**What this task involves**
Find each line in the records below that contains the word "should", matching case exactly. Copy every such line in full.

(Pointing data for screenshots)

[start]

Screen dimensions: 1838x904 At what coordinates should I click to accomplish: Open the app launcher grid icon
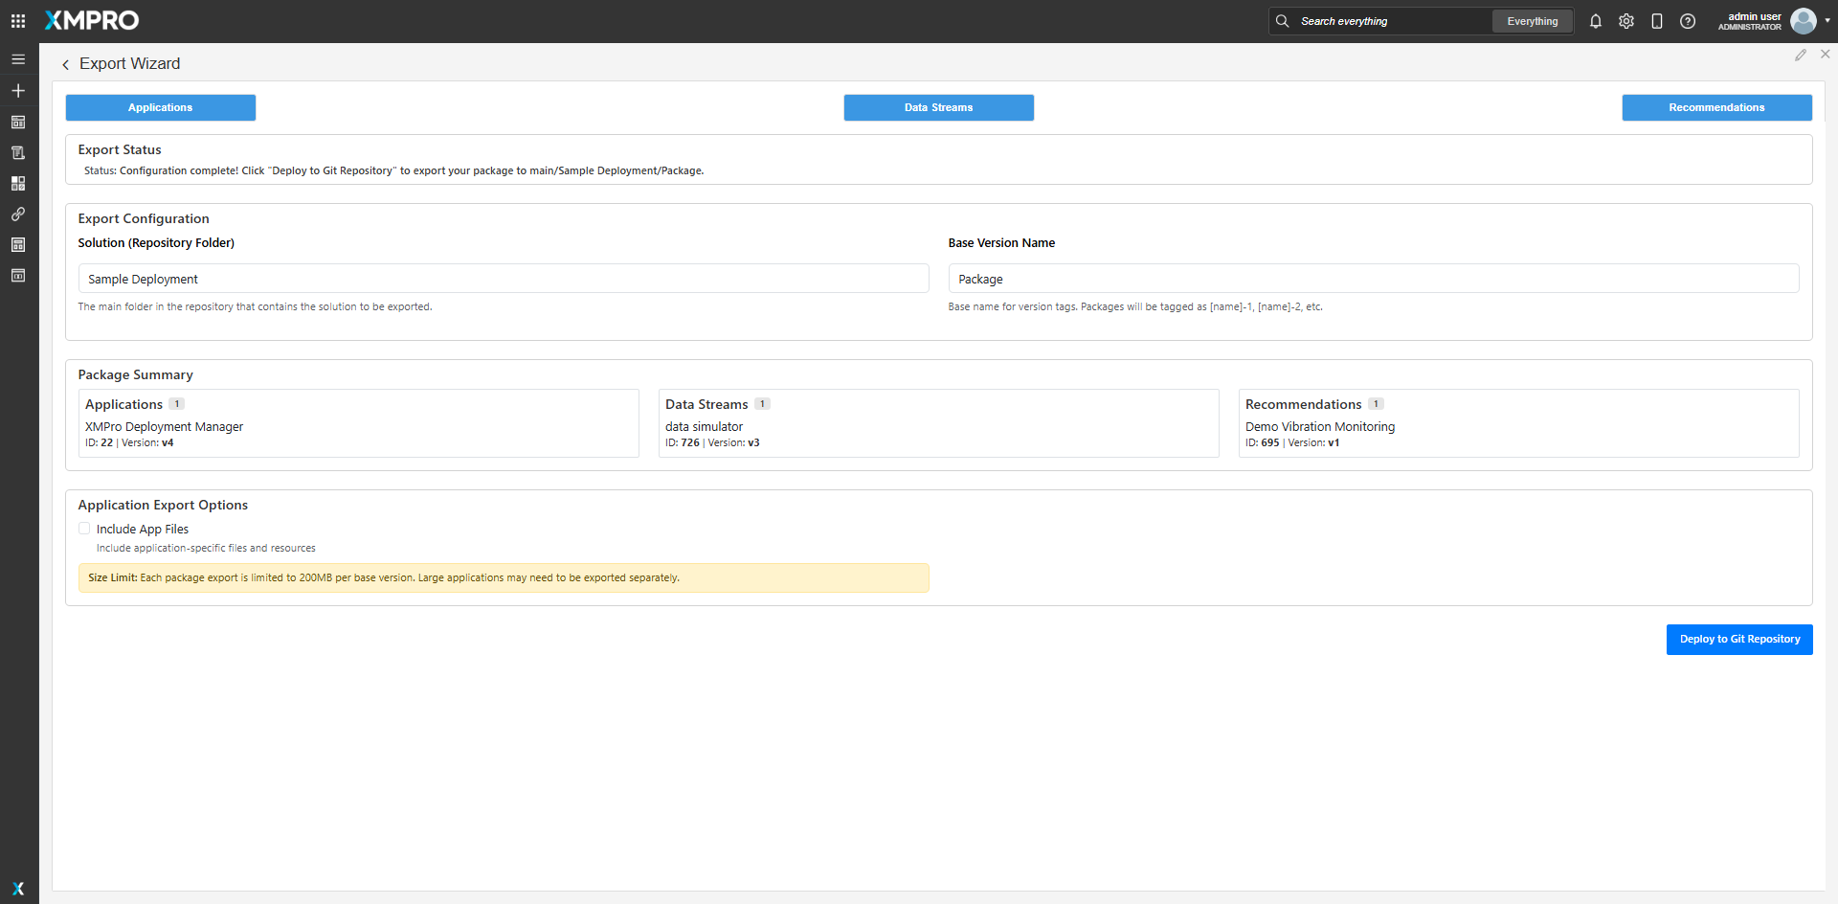pyautogui.click(x=18, y=21)
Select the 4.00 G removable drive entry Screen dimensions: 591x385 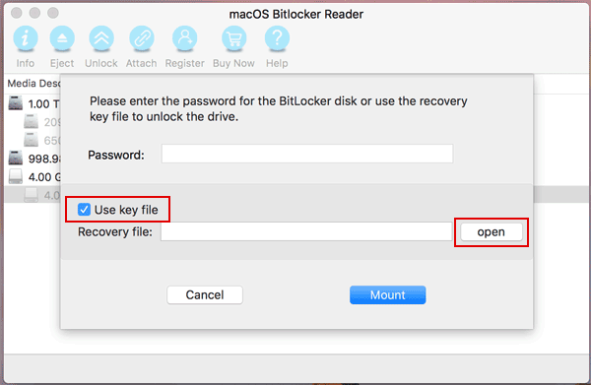coord(33,176)
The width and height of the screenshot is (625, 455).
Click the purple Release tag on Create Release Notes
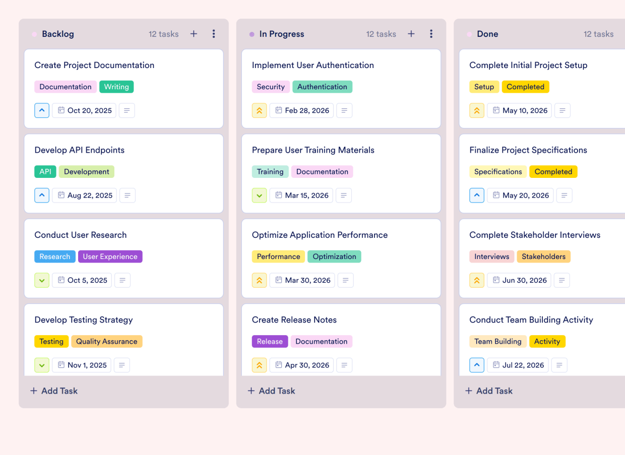[270, 341]
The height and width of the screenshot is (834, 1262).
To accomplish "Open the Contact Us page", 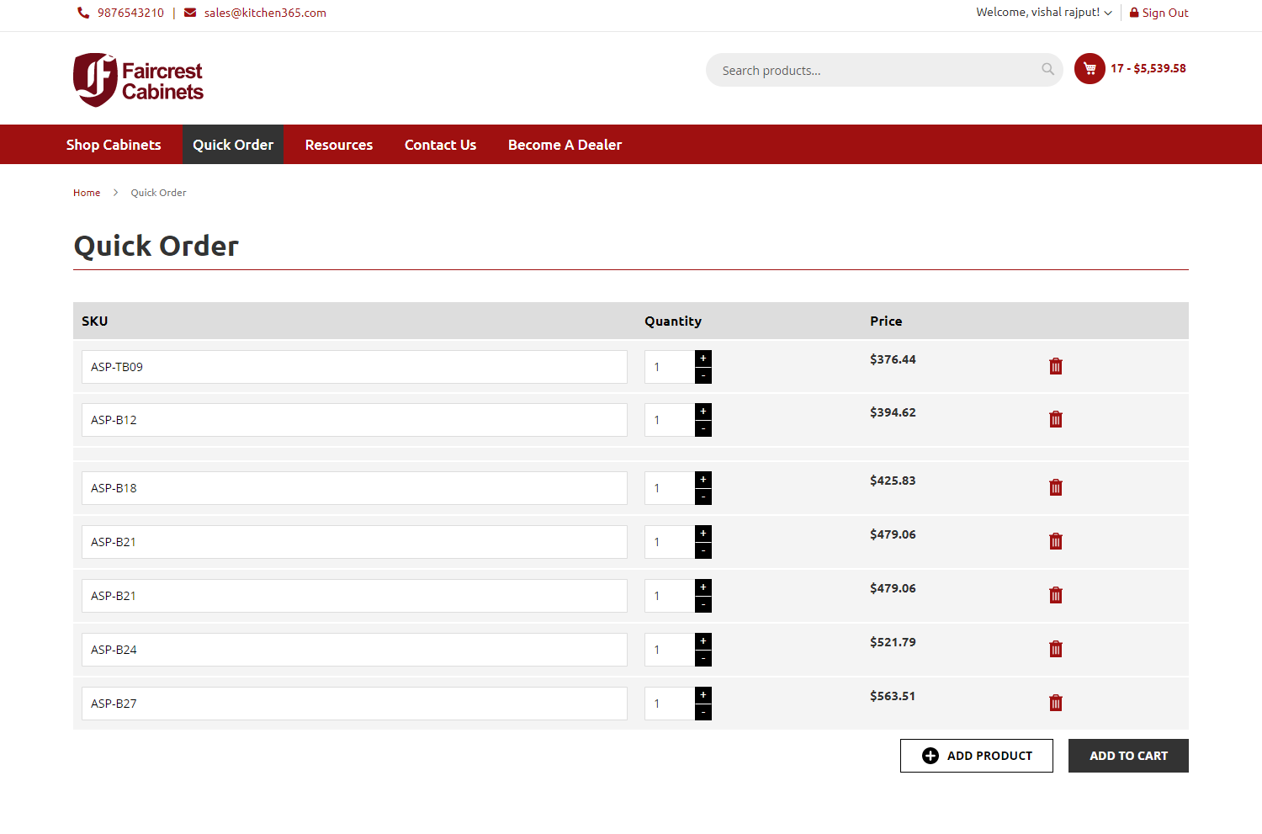I will pyautogui.click(x=440, y=145).

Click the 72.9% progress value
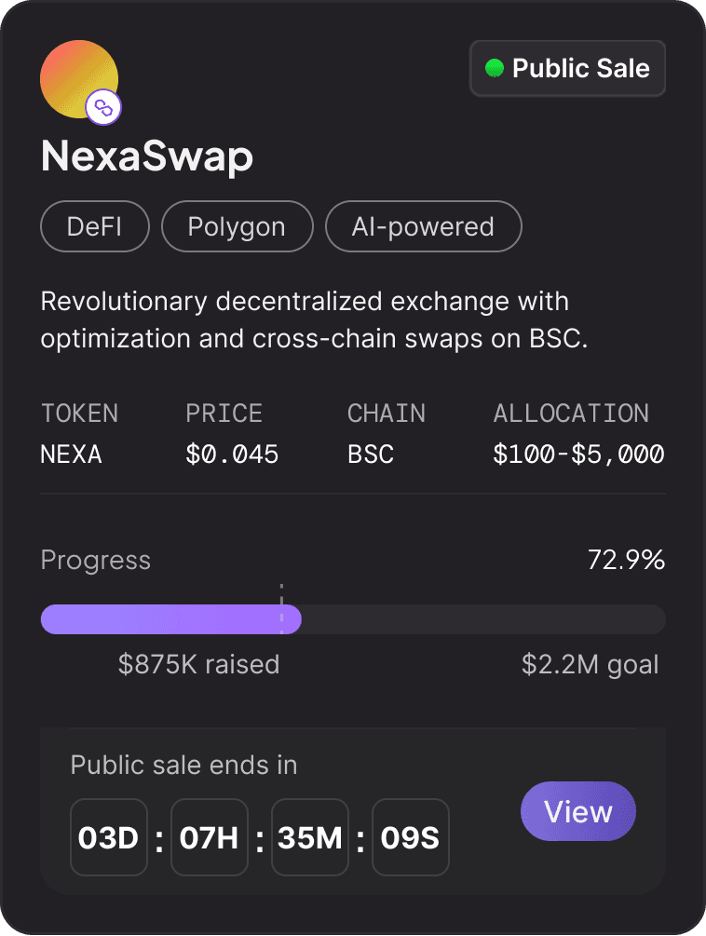pos(626,560)
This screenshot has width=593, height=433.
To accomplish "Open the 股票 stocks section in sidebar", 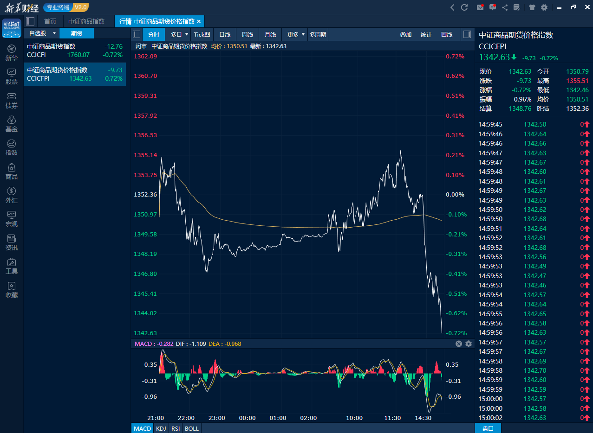I will 12,76.
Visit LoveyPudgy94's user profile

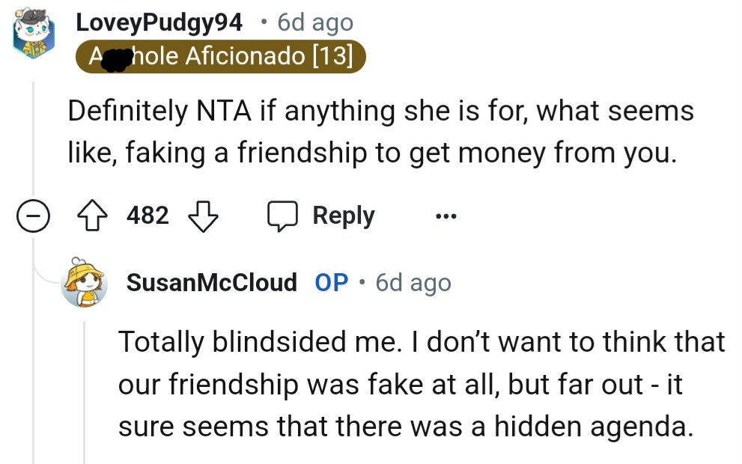click(x=159, y=23)
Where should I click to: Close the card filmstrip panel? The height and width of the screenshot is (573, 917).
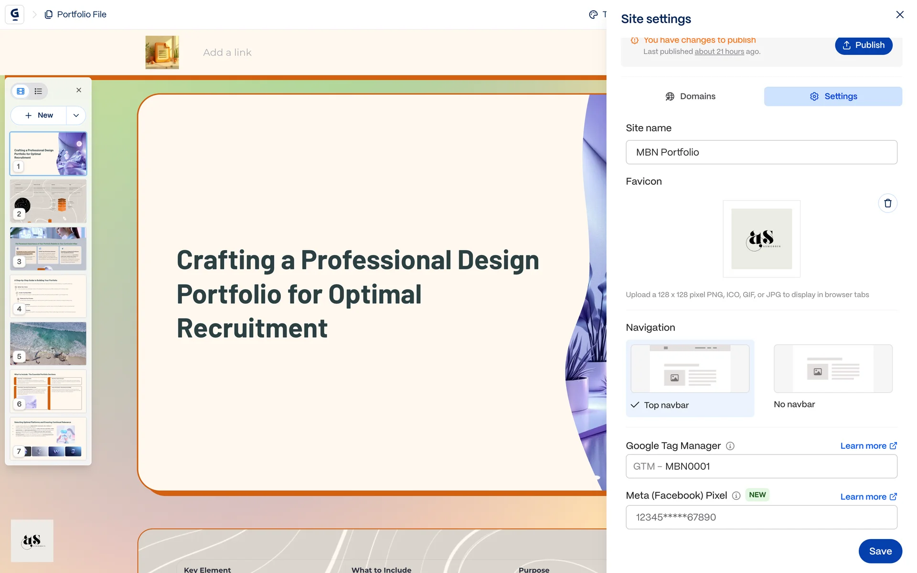79,90
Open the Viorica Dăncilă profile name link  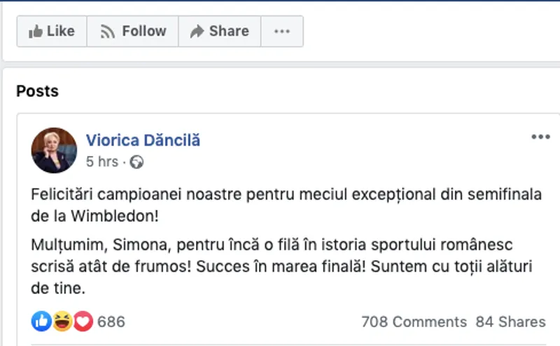143,140
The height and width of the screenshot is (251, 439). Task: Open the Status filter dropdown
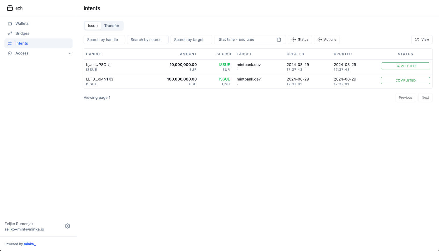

[end]

**Correct output**
Screen dimensions: 1838x904 At what coordinates should I click to accomplish: Open the app launcher grid icon
Where should I click to: Close the card filmstrip panel? The height and width of the screenshot is (573, 917).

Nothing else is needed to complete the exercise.